The Antarctic Ice sheet is more than a mile thick in places! At its thickest point the ice sheet is 4,776 meters deep, but on it averages 2,160 meters thick. Overlying a rugged bedrock landscape of buried peaks, canyons, and basins—some of them, especially in West Antarctica, well below sea level—the Antarctic Ice Sheet gives Antarctica the highest average elevation of any continent on Earth: about 7,200 feet (2,200 meters). The weight of the overlying ice actually depresses the buried land surface—by as much as 1,640 feet (500 meters).

The Antarctic Ice Sheet likely began forming some 35 or so million years ago. It’s worth emphasizing that this thick mantle of ice has accumulated due to the deep cold of the polar climate, not because of exceptional amounts of snowfall. Most of Antarctica is a polar desert with very low precipitation and an extremely dry atmosphere; its ice sheets built up because the white stuff laid down by the continent’s only modest amounts of snowfall didn’t melt, and continued to deepen and densify over the eons.

* **Objectives**
**1.** According to the passage on the Antarctic Ice Sheet, roughly when did the ice sheet begin to form?
**2.** Please reproduce, word for word, the part of the Antarctic Ice Sheet passage that opens with the words containing "The Antarctic Ice sheet is" and closes with "feet (500 meters).".
**3.** Carry on the passage about the Antarctic Ice Sheet from its final sentence.
The data after this passage on the Antarctic Ice Sheet aren't needed.

* **Dataset extract**
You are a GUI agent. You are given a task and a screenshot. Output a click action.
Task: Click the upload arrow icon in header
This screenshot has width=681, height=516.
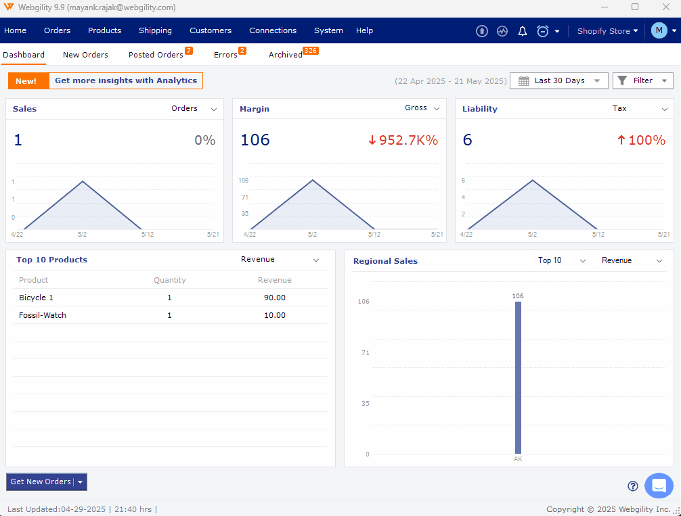click(481, 31)
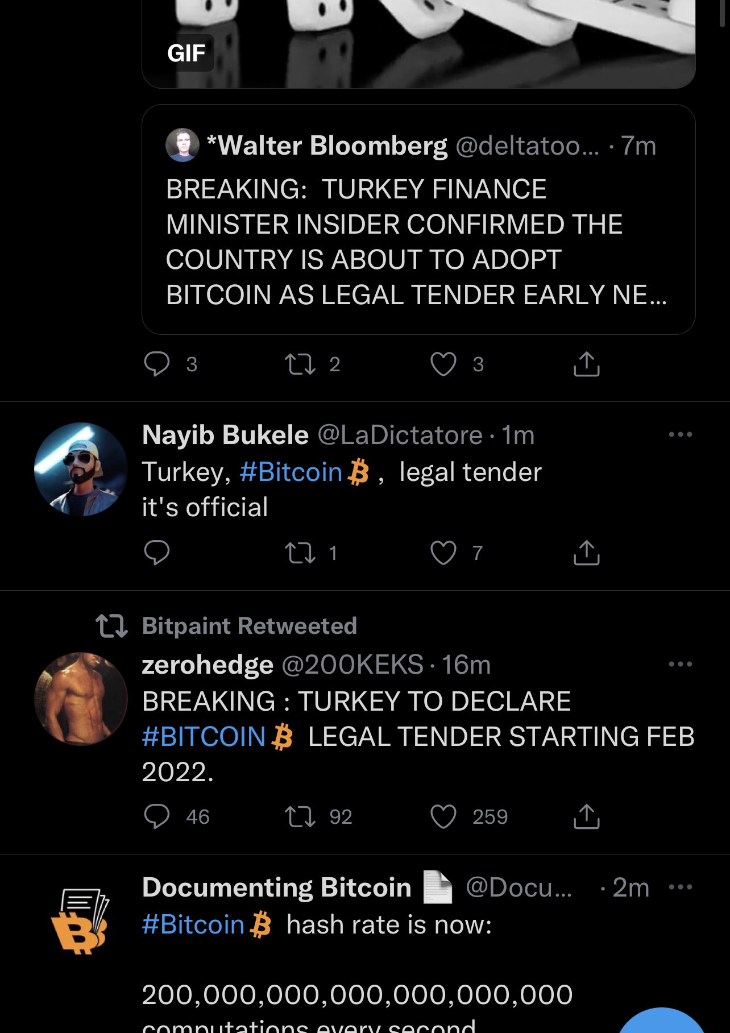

* **Responses to the exercise**
**1.** Some 35 or so million years ago.

**2.**
The Antarctic Ice sheet is more than a mile thick in places! At its thickest point the ice sheet is 4,776 meters deep, but on it averages 2,160 meters thick. Overlying a rugged bedrock landscape of buried peaks, canyons, and basins—some of them, especially in West Antarctica, well below sea level—the Antarctic Ice Sheet gives Antarctica the highest average elevation of any continent on Earth: about 7,200 feet (2,200 meters). The weight of the overlying ice actually depresses the buried land surface—by as much as 1,640 feet (500 meters).

**3.**
Three quarters of the Antarctic coastline is composed of ice shelves, which are floating, land-attached masses of ice. They’re predominantly the seaward extensions of ice sheets and their draining outlet glaciers and ice streams, though it’s also possible to produce an ice shelf from a combination of sea ice and direct accumulating snowfall.

The point where a sea-reaching ice sheet nudges off the bedrock and starts floating, thus turning into an ice shelf, is called the grounding line. Ice shelves play a critical role in stabilizing the ice sheets they buttress.

Antarctica hosts by far the greatest collection of ice shelves on the planet—the White Continent comes fringed by 162 ice shelves (15 major ice shelves and 147 minor ones)—with only a few smaller examples found elsewhere, namely in the Arctic Canada, Russia, and Greenland.

The largest is the Ross Ice Shelf, which covers some 182,000 square miles (472,000 square kilometers) in the Ross Sea; this is the world’s biggest ice shelf. In the Heroic Age of Antarctic Exploration, the Ross Ice Shelf and its wall of ice cliffs were called “the Barrier,” obstructing as they did the Ross Sea route to the South Pole. Next in size is the 166,024-square-mile (430,000-square-kilometer) Ronne-Filchner Ice Shelf in the Weddell Sea, on the opposite side of the White Continent.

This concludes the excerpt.